═════ Entradas enumeradas ═════

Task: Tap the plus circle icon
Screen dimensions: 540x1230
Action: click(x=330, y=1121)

═════
═════ Entradas enumeradas ═════

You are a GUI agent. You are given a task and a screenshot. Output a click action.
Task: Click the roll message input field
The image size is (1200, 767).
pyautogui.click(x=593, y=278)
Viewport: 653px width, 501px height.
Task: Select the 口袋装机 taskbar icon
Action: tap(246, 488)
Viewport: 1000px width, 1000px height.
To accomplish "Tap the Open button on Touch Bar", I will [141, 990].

═════
═════ Entradas enumeradas ═════

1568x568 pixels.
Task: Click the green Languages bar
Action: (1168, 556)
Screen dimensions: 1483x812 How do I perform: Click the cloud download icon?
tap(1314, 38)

═════

- _Objetivo_
Escribe otra vez las líneas que van desde la que contiene "Viewport: 1000px width, 1000px height." hasta la que contiene "will [141, 990].", ambas incluidas. Cambia "Open" por "Close" y deja todo lo demás sin modificar.

- _Solución propuesta_
Viewport: 1000px width, 1000px height.
To accomplish "Tap the Close button on Touch Bar", I will [141, 990].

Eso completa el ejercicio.